Governo desastrado
Redação DM
Publicado em 1 de junho de 2016 às 03:39 | Atualizado há 10 anos
O comportamento de Michel Temer em relação ao governo do qual, sem nenhum mérito e sem nenhuma base popular – pois nunca desfrutou de mínima popularidade – se tornou Vice-Presidente, foi de inegável felonia. O impedimento da presidente, em boa parte, era, como afinal ficou demonstrado, um trabalho de sapa em causa própria. Menos de dois meses antes da votação do chamado impeachment escrevi o artigo intitulado Quem tem um aliado como Temer não precisa de ter inimigo. Os fatos são históricos testemunhos das verdades que afirmei.

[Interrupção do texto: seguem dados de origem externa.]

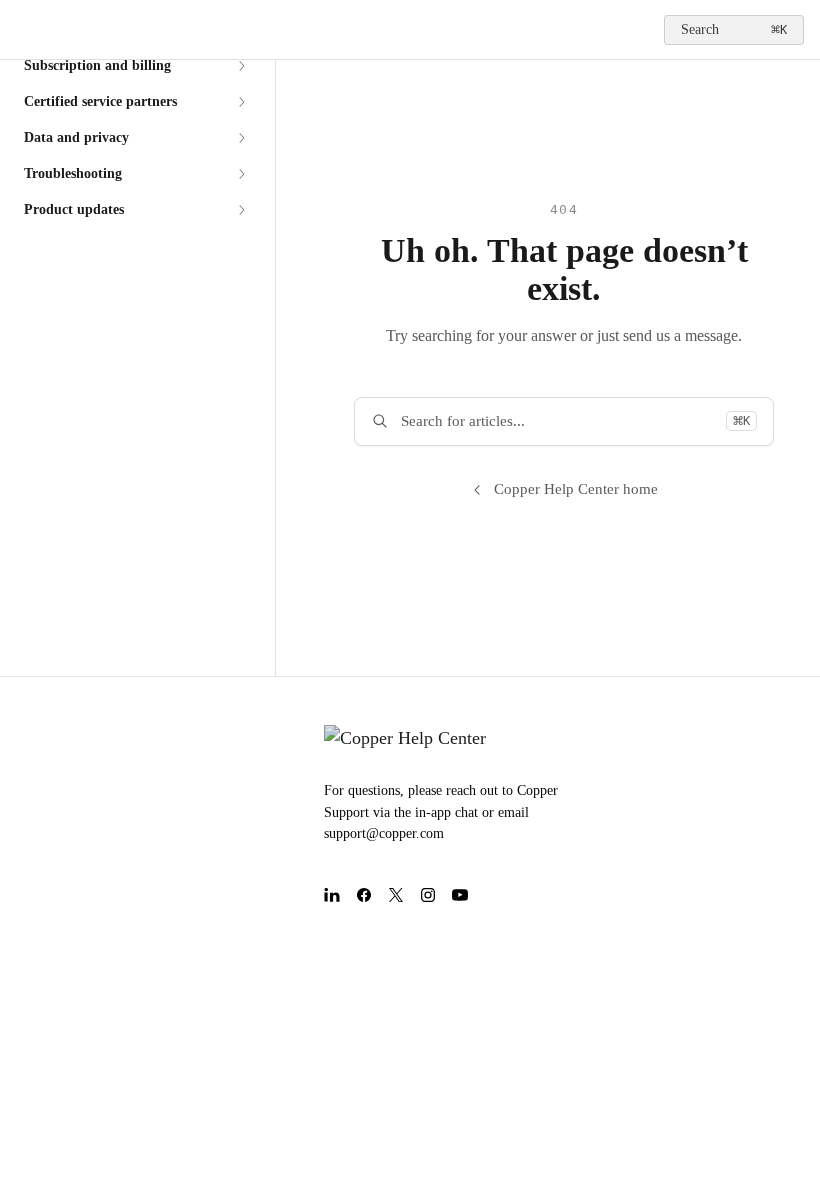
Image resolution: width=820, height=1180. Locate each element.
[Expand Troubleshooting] (241, 174)
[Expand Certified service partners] (241, 102)
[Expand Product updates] (241, 210)
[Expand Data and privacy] (241, 138)
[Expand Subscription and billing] (241, 66)
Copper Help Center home (576, 489)
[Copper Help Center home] (20, 30)
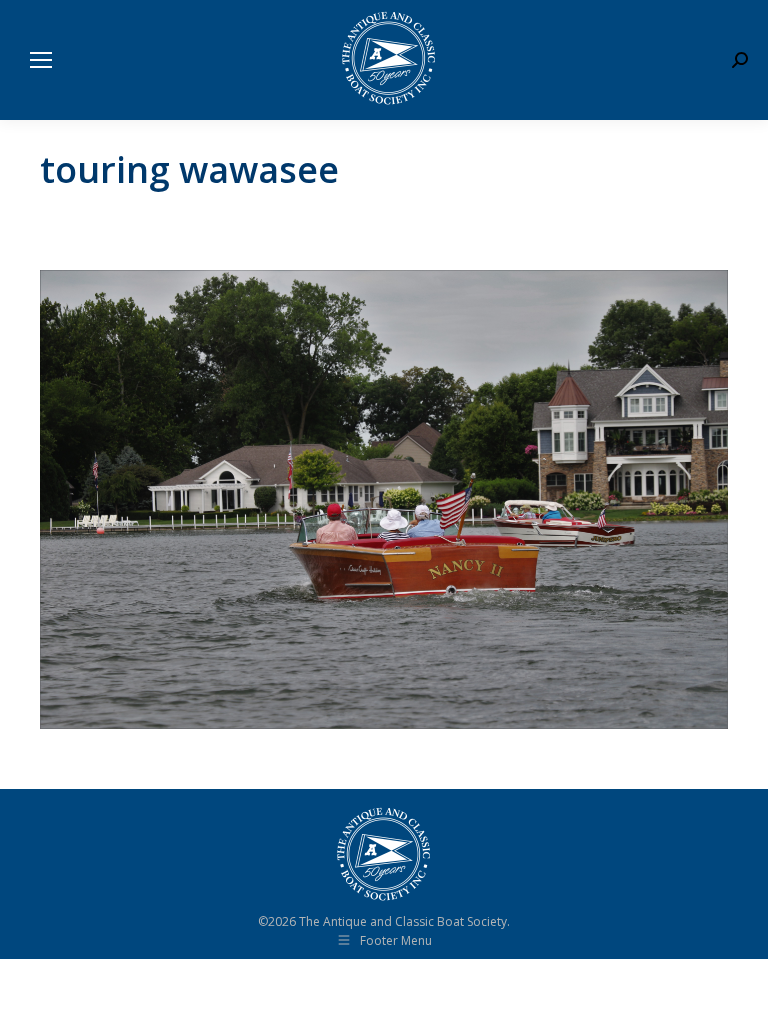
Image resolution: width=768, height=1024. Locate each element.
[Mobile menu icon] (41, 60)
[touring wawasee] (384, 499)
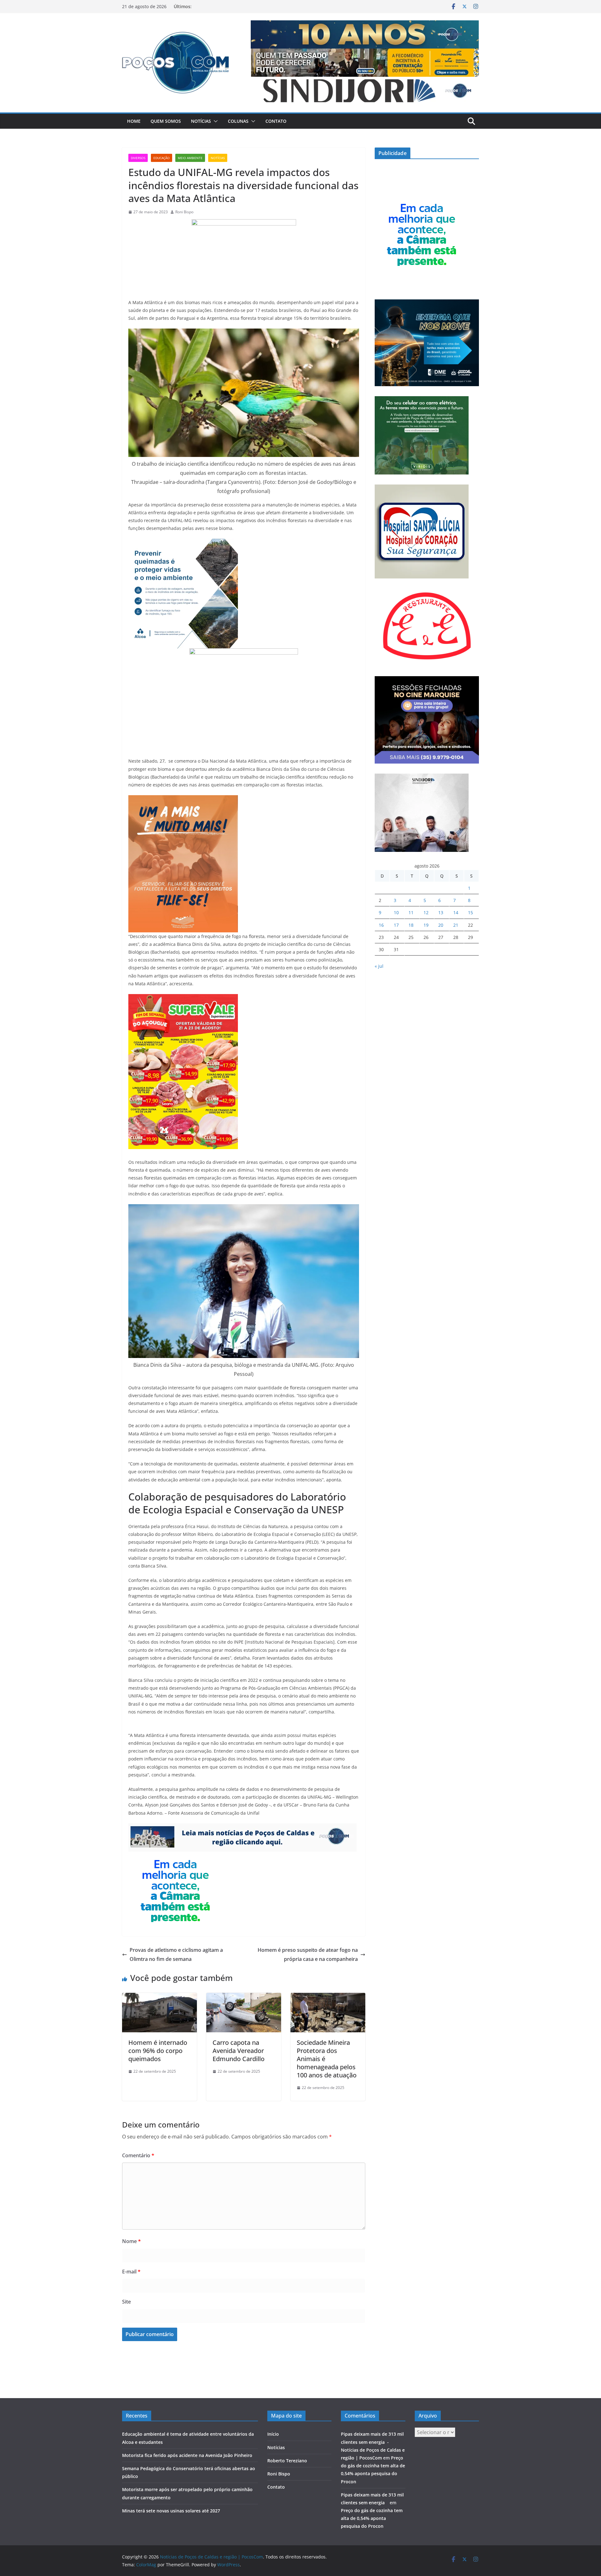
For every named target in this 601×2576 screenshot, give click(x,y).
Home (134, 121)
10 (396, 912)
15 (470, 912)
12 (426, 912)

Apropriado o poder sem a legitimidade do processo eleitoral, o ocasional presidente e as forças partidárias que tramaram a sua ascensão, constituídas em grande parte por políticos representativos da pior corrupção – Eduardo Cunha, Paulo Salim Maluf, Renan Calheiros, Romero Jucá, Fernando Collor de Melo, Aécio Neves, Waldir Maranhão, Cássio Cunha Junior, em suma, mais de duas centenas de indivíduos atolados até o pescoço em processos judiciais, sobretudo criminais, logo no primeiro dia de “governo”, mostraram a sua cara.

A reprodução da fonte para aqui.